- [EXCERPT PROVIDED]:
>>

But who decided you are the organiser? some people just take over and the other party either fights it or steps back for a peaceful life? It's really strange to not talk before making weekend plans before you make them essentially you both seem to have done the same thing.

Maree1986 · 22/07/2023 01:35

FluffyFlannery · 22/07/2023 01:30

But he doesn't make the plans, does he? Op has assumed diary management which is totally normal within a partnership. Everyone on this thread is so hellbent on creating "equality" which doesn't suit this couple. The wife makes the plans in this marriage - end of.

And I absolutely 100% do not believe that they do not all have their own roles in their families that they have naturally evolved into and that suit them.

OP posts:
jannier · 22/07/2023 01:36

If the op was a man people would be screaming controlling behaviour and what right does he have insisting his mil makes plans through him.

FluffyFlannery · 22/07/2023 01:38

jackstini · 22/07/2023 01:02

@FluffyFlannery - they can have a separate electronic calendar with just family stuff on involving the kids - you can have more than one!

And complicate life even more? Why? And does that mean the MIL sees any free time and can then just fill it in with what she wants?

Life is more complicated than ever. Just simplify! The Op here is wife and mother, what she wants she has every right to. By making her husband's life easier, she is also making her own easier too as we all have strengths and weaknesses and a good marriage is one where we play to those strengths and thereby minimise any weaknesses in each other. It's called Ying and Yang.

I certainly would never entertain creating a calendar for anyone else to fill in my child's free time or use is to judge my family's schedule or me. And let's be frank, there's ample evidence on this thread that women are incredibly judgemental. Keep others out of your marriage and don't give anyone ammunition to judge what you do as a family.

Maree1986 · 22/07/2023 01:38

jannier · 22/07/2023 01:34

But who decided you are the organiser? some people just take over and the other party either fights it or steps back for a peaceful life? It's really strange to not talk before making weekend plans before you make them essentially you both seem to have done the same thing.

I trust this answers your question

To insist MIL asks me, not DH, when making plans that involve my kids?
OP posts:
jannier · 22/07/2023 01:38

Maree1986 · 22/07/2023 01:29

Because... its my job???

<<

- [TASK BRIEF]: Resume the forum thread about who should handle the mother-in-law's plans for the family, carrying on after its last post. The material that comes next has no connection to the forum thread.

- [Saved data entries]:
>>

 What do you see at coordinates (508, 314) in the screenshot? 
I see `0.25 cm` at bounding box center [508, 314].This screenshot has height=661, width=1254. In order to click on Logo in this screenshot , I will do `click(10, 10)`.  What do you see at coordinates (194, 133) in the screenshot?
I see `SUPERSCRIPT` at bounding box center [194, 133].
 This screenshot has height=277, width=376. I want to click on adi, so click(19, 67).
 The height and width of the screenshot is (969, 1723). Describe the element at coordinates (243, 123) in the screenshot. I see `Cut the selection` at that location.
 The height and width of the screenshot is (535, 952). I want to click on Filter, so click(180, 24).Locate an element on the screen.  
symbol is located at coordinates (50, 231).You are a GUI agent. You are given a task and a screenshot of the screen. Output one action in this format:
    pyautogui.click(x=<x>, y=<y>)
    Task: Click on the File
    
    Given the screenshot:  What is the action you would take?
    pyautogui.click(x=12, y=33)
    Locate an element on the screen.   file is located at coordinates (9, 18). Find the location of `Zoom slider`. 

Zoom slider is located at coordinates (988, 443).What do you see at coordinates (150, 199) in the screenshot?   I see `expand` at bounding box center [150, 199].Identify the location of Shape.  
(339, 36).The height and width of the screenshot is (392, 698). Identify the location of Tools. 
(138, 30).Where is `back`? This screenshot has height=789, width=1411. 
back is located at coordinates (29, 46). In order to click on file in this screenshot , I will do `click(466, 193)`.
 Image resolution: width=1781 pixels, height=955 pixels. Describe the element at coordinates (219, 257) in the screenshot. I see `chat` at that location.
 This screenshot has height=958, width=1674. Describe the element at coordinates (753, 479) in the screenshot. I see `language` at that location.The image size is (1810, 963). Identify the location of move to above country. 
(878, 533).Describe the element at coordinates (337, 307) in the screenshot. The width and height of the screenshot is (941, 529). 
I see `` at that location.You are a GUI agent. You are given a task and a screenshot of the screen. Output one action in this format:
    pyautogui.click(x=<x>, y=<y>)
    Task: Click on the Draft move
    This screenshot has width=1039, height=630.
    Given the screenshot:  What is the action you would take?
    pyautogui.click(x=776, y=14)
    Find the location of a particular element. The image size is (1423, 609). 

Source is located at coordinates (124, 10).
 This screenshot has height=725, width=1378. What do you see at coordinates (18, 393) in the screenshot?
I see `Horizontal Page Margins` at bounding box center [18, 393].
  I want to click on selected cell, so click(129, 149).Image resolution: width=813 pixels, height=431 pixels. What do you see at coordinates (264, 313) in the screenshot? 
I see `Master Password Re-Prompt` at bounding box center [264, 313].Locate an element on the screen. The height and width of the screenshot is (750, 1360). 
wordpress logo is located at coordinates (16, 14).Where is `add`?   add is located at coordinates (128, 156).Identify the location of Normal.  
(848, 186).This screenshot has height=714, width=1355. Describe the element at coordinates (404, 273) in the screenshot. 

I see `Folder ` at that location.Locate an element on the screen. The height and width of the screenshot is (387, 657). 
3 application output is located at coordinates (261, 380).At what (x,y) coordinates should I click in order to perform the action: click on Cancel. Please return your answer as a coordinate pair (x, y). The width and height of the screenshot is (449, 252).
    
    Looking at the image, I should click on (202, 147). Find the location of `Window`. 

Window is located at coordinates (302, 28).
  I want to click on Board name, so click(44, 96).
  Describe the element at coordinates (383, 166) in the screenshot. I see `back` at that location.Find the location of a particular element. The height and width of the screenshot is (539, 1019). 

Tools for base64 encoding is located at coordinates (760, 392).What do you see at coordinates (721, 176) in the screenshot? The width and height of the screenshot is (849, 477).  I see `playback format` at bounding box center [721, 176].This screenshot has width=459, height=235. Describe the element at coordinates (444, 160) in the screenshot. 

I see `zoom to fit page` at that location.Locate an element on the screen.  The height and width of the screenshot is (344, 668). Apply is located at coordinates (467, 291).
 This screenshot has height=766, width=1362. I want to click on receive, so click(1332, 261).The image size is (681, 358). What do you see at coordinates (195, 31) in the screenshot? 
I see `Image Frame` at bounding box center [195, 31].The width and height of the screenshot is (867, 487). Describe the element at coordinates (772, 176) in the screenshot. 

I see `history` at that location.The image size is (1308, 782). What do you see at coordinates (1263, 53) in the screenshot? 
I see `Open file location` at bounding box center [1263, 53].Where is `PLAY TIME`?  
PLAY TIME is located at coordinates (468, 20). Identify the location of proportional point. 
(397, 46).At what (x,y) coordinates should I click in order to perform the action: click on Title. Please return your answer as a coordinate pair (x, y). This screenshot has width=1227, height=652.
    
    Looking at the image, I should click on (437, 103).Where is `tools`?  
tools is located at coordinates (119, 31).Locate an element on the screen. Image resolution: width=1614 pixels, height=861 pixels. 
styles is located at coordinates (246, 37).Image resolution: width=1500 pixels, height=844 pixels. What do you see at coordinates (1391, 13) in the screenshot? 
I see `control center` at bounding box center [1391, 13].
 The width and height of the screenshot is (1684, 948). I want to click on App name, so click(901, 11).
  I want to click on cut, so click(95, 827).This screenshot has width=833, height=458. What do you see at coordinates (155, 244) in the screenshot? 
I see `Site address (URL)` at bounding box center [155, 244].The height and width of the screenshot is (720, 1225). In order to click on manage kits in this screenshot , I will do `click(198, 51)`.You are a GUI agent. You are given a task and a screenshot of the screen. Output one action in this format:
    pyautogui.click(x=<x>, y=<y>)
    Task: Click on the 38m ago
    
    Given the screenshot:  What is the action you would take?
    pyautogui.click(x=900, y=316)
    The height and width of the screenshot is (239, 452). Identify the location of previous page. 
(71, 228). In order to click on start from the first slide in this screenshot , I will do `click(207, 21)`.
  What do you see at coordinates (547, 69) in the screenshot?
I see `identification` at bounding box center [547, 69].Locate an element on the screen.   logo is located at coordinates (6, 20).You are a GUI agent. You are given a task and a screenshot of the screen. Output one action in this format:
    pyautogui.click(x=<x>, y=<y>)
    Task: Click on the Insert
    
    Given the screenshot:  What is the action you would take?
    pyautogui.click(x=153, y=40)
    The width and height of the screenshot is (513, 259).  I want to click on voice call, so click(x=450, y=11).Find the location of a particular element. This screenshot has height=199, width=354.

<<

- [ANSWER SPACE]:
Not my role within the family but my actual, paid job?
I run our business?

Weekend plans with children are not work.

jannier · 22/07/2023 01:39

Maree1986 · 22/07/2023 01:38

I trust this answers your question

There are times in some relationships when one side says we agreed and the other says no you told me.

FluffyFlannery · 22/07/2023 01:40

jannier · 22/07/2023 01:34

But who decided you are the organiser? some people just take over and the other party either fights it or steps back for a peaceful life? It's really strange to not talk before making weekend plans before you make them essentially you both seem to have done the same thing.

You're creating issues where there are none. All marriages evolve and play to each other's strengths. It's completely and utterly normal.

Maree1986 · 22/07/2023 01:40

jannier · 22/07/2023 01:38

Weekend plans with children are not work.

You weren't asking about weekend plans with thr children. You were asking about my work.

To insist MIL asks me, not DH, when making plans that involve my kids?
OP posts:
FluffyFlannery · 22/07/2023 01:42

jannier · 22/07/2023 01:39

There are times in some relationships when one side says we agreed and the other says no you told me.

Nothing will obviously satisfy your lust to find fault where there is none.

FluffyFlannery · 22/07/2023 01:42

@Maree1986 - because she is a Mum? Fancy that!

Maree1986 · 22/07/2023 01:45

FluffyFlannery · 22/07/2023 01:42

@Maree1986 - because she is a Mum? Fancy that!

She said I "act like mummy" because I organise the calender for our business 😂
Apparently if you are any sort of manager, secretary or receptionist, you are simply acting "mummy" to a man, not doing your job!